Cumhurbaşkanı Recep Tayyip Erdoğan ile Venezuela Devlet Başkanı Nicolas Maduro baş başa ve heyetler arası görüşmelerin ardından basın toplantısı düzenledi.

Açıklamalarda bulunan Cumhurbaşkanı Erdoğan şu ifadeleri kullandı:

“Venezuela halkının 15 Temmuz'da halkımızla sergilediği güçlü dayanışmayı asla unutamayız. Hükümetimize ilk destek veren ülkelerden biri Venezuela'ydı. Biz de en zor ve sıkıntılı dönemde Venezuela halkıyla birlikte olduk.

Sayın Cumhurbaşkanının güçlü ve cesur liderliğinin önemli payı vardır. Değerli dostum ülkesinin bağımsızlık mücadelesine altın harflerle yazdırmıştır. Sayın Maduro'nun Filistin meselesinde duruşu takdire şayandır. Kendisini bir kez daha tebrik ediyorum.

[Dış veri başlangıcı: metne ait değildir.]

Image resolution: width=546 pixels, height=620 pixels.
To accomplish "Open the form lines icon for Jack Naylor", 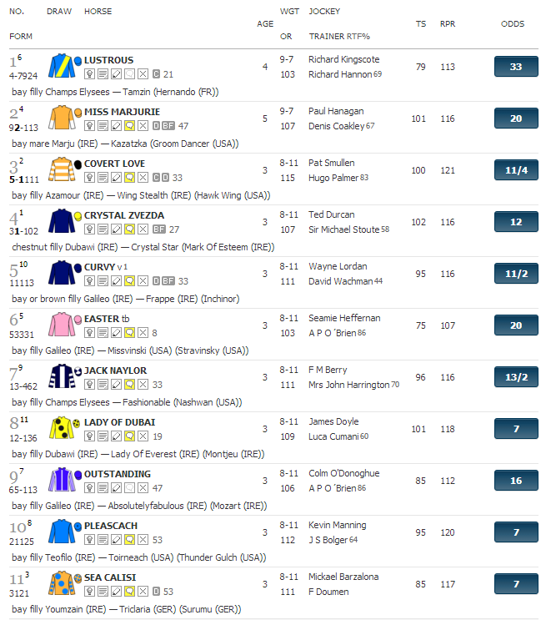I will (x=103, y=385).
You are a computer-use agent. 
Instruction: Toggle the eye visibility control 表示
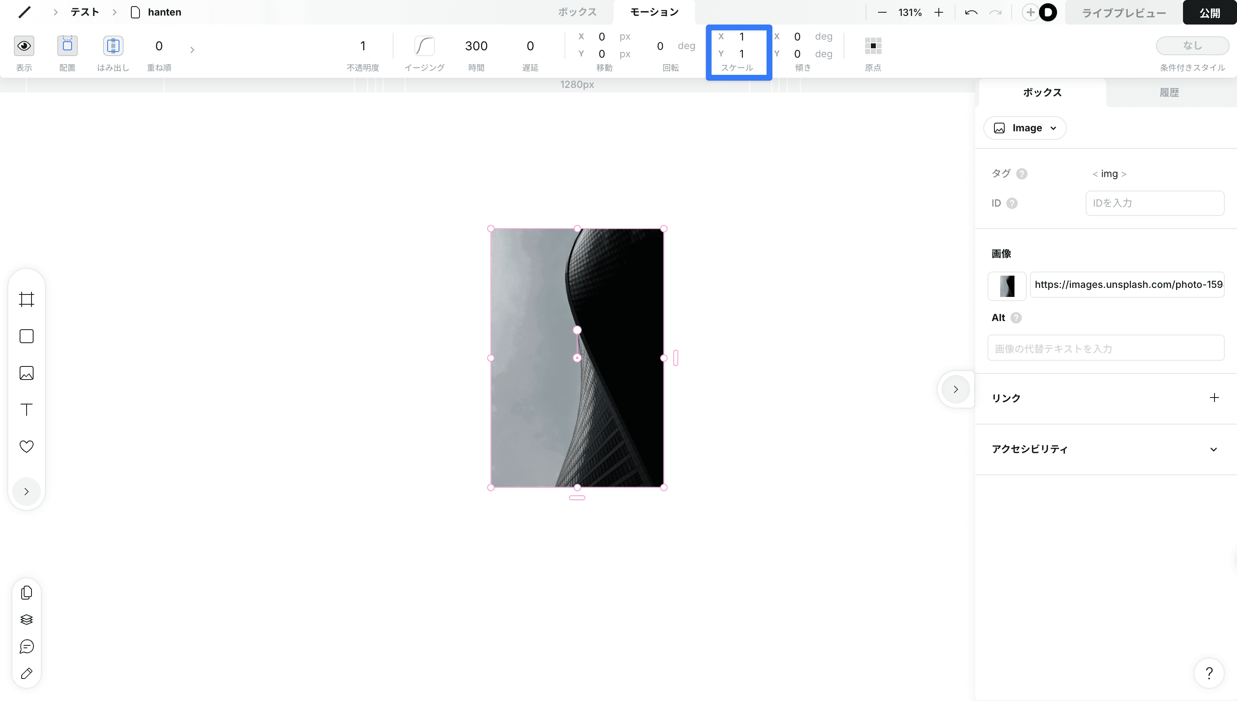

TİCARET HACMİNDE HEDEF 3 MİLYAR DOLAR

Sayın Maduro'nun bu ziyareti işbirliğimize büyük ivme kazandırdı. Bugün gerçekleştirdiğimiz görüşmelerde ikili ilişkilerimizi tüm veçheleriyle ele aldık. Venezuela ile ülkemiz arasında ticaret, enerji, madencilik, müteahhitlik, sağlık, tarım ve turizm başta olmak üzere geniş işbirliği potansiyeli bulunuyor.

Ekonomilerimizin birbirini tamamlayıcı niteliği, yeni işbirliği, karşılıklı yatırımlar için çeşitli fırsatlar barındırıyor. Geçtiğimiz yıl ticaret hacmimizi üç kat arttırarak 850 milyon dolar seviyesine çıkardık. Mevcut rakamlar bu sene 1 milyar dolar seviyesine çıkacağımıza işaret ediyor. Hedefimiz bu rakamı en kısa sürede 3 milyar dolara çıkarmaktır.

Bugün imzalanan mutabakat zabıtlarıyla ilişkilerimizin hukuki altyapısını güçlendirdik. Eğitim ve kültür işbirliğimizin önemli başlıkları arasında yer alıyor. Türkiye Maarif Vakfımızın Karakas'taki üçüncü okulunun açılışı Dışişleri Bakanımızın ziyareti esnasında gerçekleştirdi.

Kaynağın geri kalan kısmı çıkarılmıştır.